Nace en Puerto de Sagunto el MBC Festival, un festival del que tuvimos conocimiento hace escasos meses y cuyas primeras confirmaciones llamaban la atención. Nombres como los legendarios Ash hacían prever que el cartel no se conformaría con acercarnos a los mismos grupos de siempre, bueno, a esos también, pero con la adición de las propuestas más excitantes de los últimos años: Con unos Punsetes, siempre reinventándose a sí mismos, Betunizer, ZA! y Novedades Carminha como abanderados de los sonidos más bizarros, contundentes y freaks del territorio y un Tórtel en estado de gracia que no para de regalarnos grandes discos y canciones (ojo a su último 7 pulgadas, En Defensa Propia), amén de proyectos paralelos más que suculentos, véase Coleccionistas (junto a Víctor Ramírez y el gran Remi Carreres).
El título de inconformista lo ganaron anunciando al esquivo DJ Levon Vincent, poco conocido dentro de nuestras fronteras pero un artista en constante crecimiento, Vincent lleva de un tiempo a esta parte colaborando con el sello Ostgun Ton, vehículo de salida de la meca electrónica que es el Berghain Club de Berlín.

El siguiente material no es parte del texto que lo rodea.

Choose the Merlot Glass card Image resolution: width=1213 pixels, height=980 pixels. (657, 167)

Como no podía ser de otra manera estos primeros aperitivos consiguieron llamar nuestra atención y que estuviéramos atentos a lo que estaba por venir, dicho sea esto, no éramos capaces ni en nuestros sueños más onanistas de imaginar que la cosa se pondría tan seria. Por supuesto que tener a una renovada La Roux (foto) en el cartel hace levantar una ceja de sorpresa y alegría a más de uno, pero cuando salió a la palestra el nombre de Future Islands todos tuvimos claro que esta primera edición no estaba hecha para tomarse las cosas con calma esperando a que el festival creciera poco a poco, estaban apostando fuerte. Los americanos vienen de triunfar al colocar su disco en lo alto de todas las listas mundiales, de pasearse por medio globo sacándole lustre y de llevarse las palmas más sonoras en su pasada actuación del Primavera Sound 2014.

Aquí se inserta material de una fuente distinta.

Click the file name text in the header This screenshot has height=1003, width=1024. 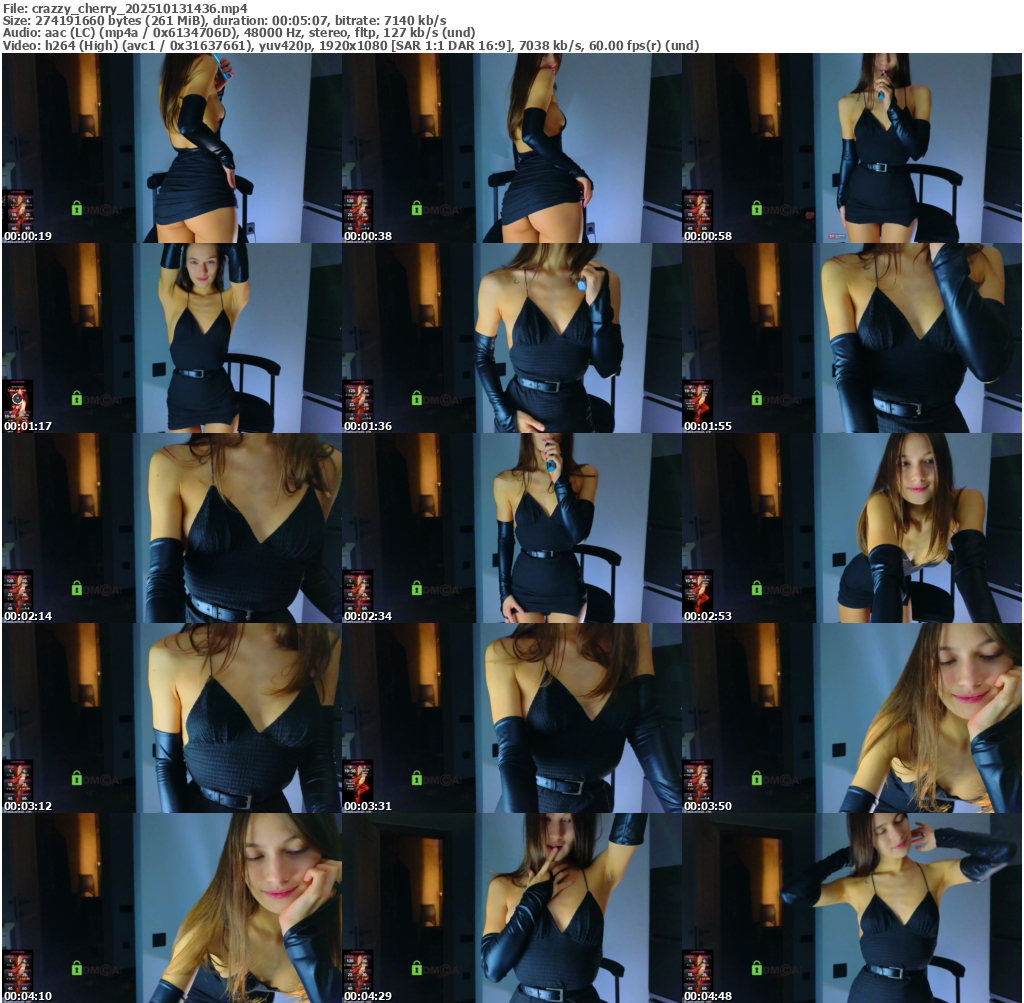[125, 8]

Por su parte cuando se anunciaron a The Horrors la cosa era para hacer aspavientos frente a la pantalla del ordenador, mandar whatsapp a los colegas para que se pusieran las pilas con el abono y correr en círculos mordiéndose el puño del nerviosismo y la expectación. The Horrors ya son un nombre mayor, son uno de los grupos más en forma del panorama actual, si ya lo petaron con Primary Colours y Skying lo de Luminous (2014) es de traca.

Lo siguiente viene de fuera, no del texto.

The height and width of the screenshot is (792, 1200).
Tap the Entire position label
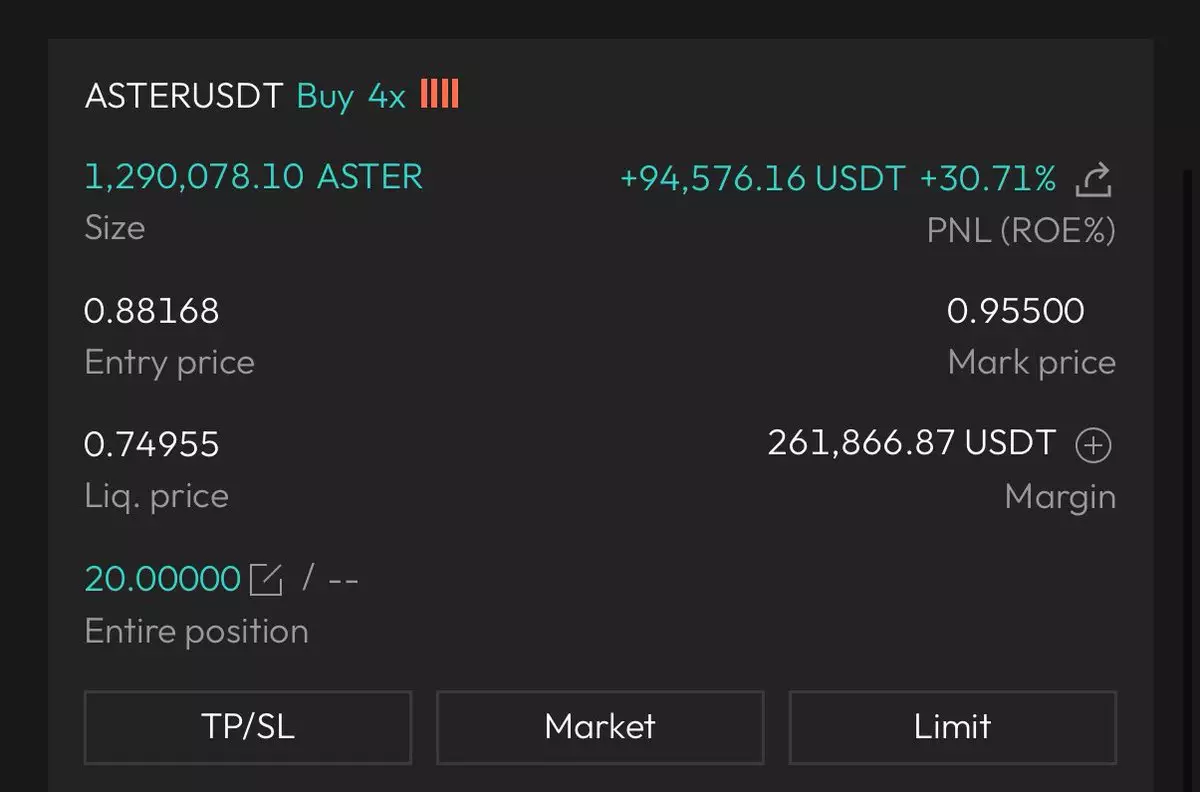(196, 631)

La guinda del pastel que ha dejado patidifuso a más de uno han sido Wild Beasts, muchos los esperábamos en las letras grandes de los festivales con más solera del país durante el pasado curso y ninguno fue capaz de darnos esa alegría, muchos hubiéramos vendido a nuestra madre por ver en directo esa joya contemporánea y clásico instantáneo que es Wanderlust (Domino, 2014). Qué paradójico que vaya a ser aquí, a la vuelta de la esquina.